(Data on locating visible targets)

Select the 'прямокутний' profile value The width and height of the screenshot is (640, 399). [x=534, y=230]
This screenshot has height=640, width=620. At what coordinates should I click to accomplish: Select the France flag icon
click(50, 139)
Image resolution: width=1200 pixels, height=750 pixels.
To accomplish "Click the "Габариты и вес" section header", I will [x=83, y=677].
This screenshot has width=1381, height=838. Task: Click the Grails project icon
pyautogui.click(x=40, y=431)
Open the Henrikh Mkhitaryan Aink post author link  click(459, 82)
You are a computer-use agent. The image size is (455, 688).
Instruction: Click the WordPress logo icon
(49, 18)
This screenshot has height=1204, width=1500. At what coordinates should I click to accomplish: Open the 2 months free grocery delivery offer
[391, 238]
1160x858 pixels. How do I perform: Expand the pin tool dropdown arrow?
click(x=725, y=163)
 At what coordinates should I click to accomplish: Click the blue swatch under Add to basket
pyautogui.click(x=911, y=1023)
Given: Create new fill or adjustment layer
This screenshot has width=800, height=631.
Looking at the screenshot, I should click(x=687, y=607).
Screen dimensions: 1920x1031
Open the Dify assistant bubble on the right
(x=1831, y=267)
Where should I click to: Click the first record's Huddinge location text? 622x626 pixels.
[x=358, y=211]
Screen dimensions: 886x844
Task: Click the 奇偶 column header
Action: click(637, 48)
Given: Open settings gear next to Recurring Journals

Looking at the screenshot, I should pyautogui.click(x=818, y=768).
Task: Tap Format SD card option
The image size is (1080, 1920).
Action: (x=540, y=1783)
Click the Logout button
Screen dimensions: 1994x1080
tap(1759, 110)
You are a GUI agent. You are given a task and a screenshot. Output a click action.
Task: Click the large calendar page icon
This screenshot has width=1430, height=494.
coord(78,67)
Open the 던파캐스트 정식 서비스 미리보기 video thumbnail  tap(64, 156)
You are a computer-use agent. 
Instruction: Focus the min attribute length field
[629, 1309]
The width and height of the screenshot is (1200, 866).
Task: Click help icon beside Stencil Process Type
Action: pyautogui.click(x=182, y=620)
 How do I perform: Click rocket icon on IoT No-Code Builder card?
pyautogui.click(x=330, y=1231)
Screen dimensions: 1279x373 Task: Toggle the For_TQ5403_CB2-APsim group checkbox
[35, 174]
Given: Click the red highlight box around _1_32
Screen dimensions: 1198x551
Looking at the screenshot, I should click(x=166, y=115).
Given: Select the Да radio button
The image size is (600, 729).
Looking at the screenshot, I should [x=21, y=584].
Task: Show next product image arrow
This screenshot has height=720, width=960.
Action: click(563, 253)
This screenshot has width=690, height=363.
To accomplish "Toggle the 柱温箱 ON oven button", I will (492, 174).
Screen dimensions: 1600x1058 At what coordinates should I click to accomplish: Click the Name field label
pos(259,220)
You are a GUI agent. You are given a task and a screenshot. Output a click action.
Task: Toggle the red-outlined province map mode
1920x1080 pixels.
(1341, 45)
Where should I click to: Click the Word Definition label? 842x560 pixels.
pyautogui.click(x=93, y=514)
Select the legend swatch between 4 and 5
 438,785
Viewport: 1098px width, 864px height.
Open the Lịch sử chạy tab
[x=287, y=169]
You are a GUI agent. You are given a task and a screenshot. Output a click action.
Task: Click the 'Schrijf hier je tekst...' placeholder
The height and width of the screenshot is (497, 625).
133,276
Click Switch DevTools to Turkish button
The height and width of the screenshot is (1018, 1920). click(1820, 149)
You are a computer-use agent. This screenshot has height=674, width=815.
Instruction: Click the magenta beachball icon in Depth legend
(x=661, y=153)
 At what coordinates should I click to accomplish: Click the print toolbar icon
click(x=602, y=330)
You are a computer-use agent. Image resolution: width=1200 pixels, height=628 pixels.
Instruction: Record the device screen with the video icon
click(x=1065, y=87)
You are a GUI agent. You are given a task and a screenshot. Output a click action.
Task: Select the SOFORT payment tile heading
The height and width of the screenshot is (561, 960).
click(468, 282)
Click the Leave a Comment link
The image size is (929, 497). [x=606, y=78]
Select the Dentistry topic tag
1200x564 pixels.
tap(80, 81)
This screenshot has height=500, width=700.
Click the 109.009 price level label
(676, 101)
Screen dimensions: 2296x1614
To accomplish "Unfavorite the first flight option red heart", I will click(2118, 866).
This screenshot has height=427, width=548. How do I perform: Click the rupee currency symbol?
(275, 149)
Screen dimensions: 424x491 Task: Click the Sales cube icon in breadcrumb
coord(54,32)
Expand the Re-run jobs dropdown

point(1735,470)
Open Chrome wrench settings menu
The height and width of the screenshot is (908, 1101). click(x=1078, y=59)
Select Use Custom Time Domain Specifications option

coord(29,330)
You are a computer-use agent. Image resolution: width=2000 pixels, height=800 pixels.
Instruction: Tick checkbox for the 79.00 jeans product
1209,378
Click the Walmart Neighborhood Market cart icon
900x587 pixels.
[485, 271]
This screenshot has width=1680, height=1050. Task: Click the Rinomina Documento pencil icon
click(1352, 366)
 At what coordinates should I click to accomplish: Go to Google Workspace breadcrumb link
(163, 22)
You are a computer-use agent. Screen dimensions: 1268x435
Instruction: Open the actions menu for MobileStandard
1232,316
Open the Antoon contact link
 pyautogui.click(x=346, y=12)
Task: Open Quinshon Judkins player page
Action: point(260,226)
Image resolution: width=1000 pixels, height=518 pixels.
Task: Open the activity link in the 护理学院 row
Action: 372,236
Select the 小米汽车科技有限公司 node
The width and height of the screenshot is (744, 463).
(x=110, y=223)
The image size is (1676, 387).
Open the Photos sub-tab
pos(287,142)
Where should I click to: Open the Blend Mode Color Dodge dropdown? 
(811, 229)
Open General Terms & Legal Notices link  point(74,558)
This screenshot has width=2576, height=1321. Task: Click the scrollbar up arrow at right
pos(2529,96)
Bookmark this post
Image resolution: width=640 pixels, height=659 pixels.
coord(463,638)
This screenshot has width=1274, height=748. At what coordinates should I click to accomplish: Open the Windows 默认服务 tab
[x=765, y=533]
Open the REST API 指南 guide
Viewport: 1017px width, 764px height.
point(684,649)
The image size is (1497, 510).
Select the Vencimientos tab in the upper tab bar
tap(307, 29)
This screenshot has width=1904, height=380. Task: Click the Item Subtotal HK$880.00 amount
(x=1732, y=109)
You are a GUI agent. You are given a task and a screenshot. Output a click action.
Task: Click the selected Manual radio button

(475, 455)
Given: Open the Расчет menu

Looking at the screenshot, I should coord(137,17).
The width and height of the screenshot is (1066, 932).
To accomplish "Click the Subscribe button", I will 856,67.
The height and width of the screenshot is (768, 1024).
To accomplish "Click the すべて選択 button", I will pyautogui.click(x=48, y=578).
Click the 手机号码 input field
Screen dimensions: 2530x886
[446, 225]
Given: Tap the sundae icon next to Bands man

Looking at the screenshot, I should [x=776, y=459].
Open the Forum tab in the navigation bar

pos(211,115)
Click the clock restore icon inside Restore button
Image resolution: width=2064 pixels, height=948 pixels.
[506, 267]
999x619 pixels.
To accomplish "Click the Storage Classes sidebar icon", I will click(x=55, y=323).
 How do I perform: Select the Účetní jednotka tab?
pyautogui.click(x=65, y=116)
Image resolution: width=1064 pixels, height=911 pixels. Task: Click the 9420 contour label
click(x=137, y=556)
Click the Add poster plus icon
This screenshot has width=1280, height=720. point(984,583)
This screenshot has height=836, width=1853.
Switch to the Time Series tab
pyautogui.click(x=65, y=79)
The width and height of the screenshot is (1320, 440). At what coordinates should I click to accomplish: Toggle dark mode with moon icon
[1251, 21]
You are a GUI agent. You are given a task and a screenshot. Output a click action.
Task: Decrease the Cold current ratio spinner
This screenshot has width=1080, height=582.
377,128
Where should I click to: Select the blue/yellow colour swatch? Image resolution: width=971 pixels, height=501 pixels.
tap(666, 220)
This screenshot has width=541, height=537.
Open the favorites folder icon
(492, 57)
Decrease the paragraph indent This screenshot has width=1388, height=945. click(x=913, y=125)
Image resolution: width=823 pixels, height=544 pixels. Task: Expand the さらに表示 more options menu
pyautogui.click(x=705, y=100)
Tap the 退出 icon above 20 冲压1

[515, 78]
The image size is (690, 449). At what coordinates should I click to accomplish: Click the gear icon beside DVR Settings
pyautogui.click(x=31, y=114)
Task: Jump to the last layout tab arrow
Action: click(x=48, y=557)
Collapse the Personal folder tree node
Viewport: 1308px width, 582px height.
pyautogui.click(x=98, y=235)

## WRITTEN EXERCISE
Copy verbatim the part of the data that opens with the line containing "You are a computer-use agent. Image resolution: width=2000" and closes with the line containing "coord(463,638)", including both of those lines.

## WRITTEN SOLUTION
You are a computer-use agent. Image resolution: width=2000 pixels, height=800 pixels.
Instruction: Tick checkbox for the 79.00 jeans product
1209,378
Click the Walmart Neighborhood Market cart icon
900x587 pixels.
[485, 271]
This screenshot has width=1680, height=1050. Task: Click the Rinomina Documento pencil icon
click(1352, 366)
 At what coordinates should I click to accomplish: Go to Google Workspace breadcrumb link
(163, 22)
You are a computer-use agent. Screen dimensions: 1268x435
Instruction: Open the actions menu for MobileStandard
1232,316
Open the Antoon contact link
 pyautogui.click(x=346, y=12)
Task: Open Quinshon Judkins player page
Action: point(260,226)
Image resolution: width=1000 pixels, height=518 pixels.
Task: Open the activity link in the 护理学院 row
Action: 372,236
Select the 小米汽车科技有限公司 node
The width and height of the screenshot is (744, 463).
(x=110, y=223)
The image size is (1676, 387).
Open the Photos sub-tab
pos(287,142)
Where should I click to: Open the Blend Mode Color Dodge dropdown? 
(811, 229)
Open General Terms & Legal Notices link  point(74,558)
This screenshot has width=2576, height=1321. Task: Click the scrollbar up arrow at right
pos(2529,96)
Bookmark this post
Image resolution: width=640 pixels, height=659 pixels.
coord(463,638)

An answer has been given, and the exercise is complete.